Intel OpenVINO with OpenCV

AI Practitioner and Writer
sclable
Published in
14 min readOct 16, 2020

A guide to speed up inferences of trained Deep Learning models across Intel hardware.

Open Vino, background photo by Kelly Lacy on Pexels

Introduction

Training deep learning models is compute-intensive and it is performed either in the cloud or on a workstation machine, both of which are equipped with high-end GPUs and CPUs. On the other hand, the execution of these trained models does not necessarily require such expensive solutions and quite often are required to run in mobile or edge devices which might be equipped with low-end CPUs/GPUs/FPGAs or even with external USB neural network accelerators like the Intel Movidius Neural Stick 2 (NCS 2).

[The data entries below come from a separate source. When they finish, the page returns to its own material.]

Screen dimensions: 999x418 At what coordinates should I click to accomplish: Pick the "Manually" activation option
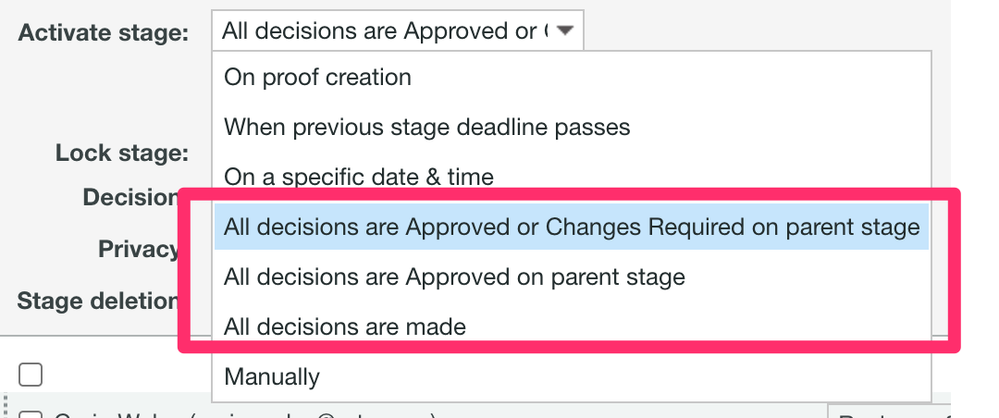[x=272, y=377]
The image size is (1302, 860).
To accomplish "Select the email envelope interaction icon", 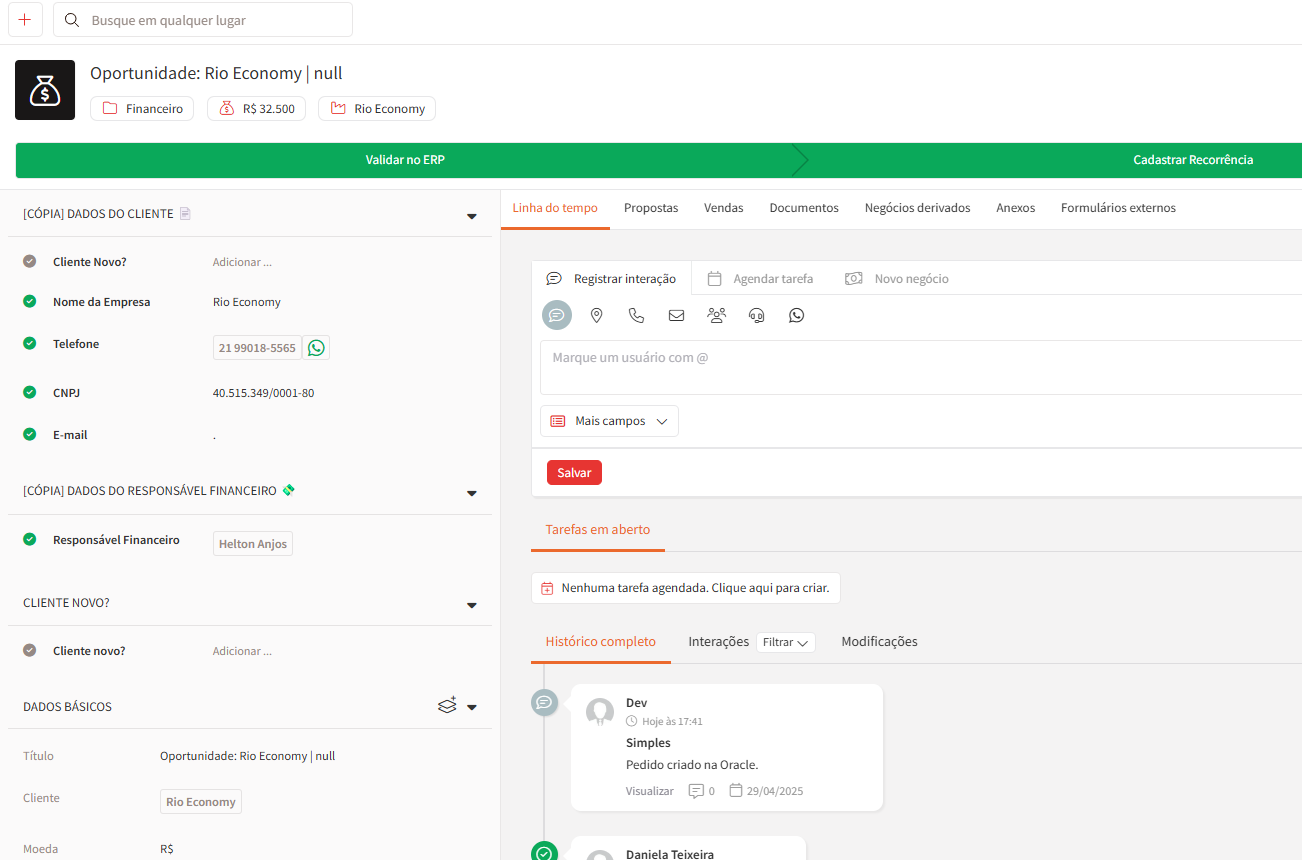I will click(x=676, y=315).
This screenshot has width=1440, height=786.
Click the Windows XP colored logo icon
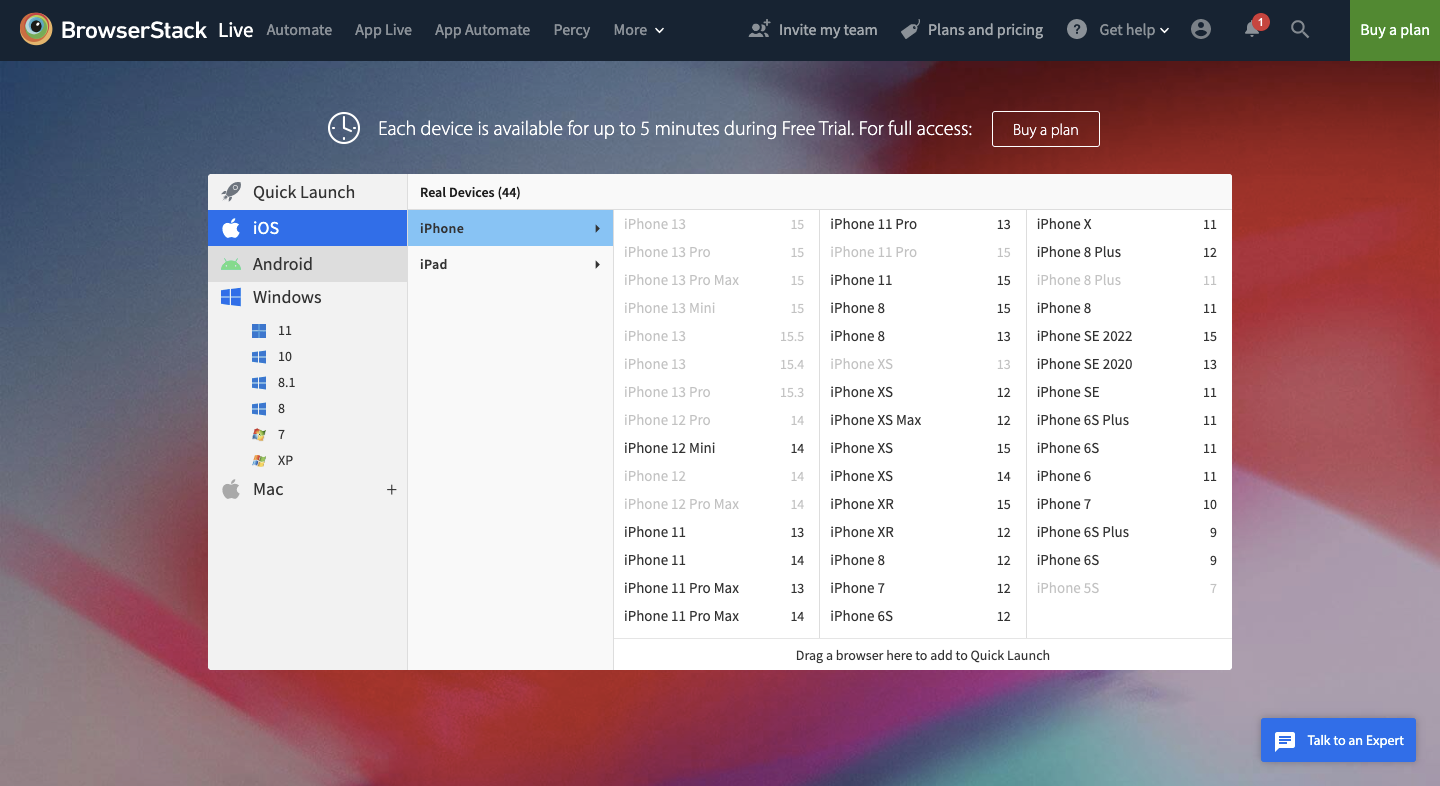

In this article, we will go through a toolkit provided by Intel called OpenVINO and see how it can be used to perform model inference efficiently across various intel platforms ranging from clouds/servers to edge devices. We shall also see how it can be used along with OpenCV, especially with its Deep Neural Network (DNN) module. Several examples of image classification, object detection and image segmentation are provided in this Github repository.

What is OpenVINO?

OpenVINO (Open Visual Inference and Neural Network Optimization) is a toolkit which allows to run DL models across various Intel specific hardware devices like Intel CPUs (Xeon, Core and Atom), Intel Integrated GPUs (HD Graphics and Iris), VPUs (Movidius Neural Compute Stick 2), Intel FPGAs (Vision Accelerator and Programmable Acceleration Card) etc., with just a few lines of codes.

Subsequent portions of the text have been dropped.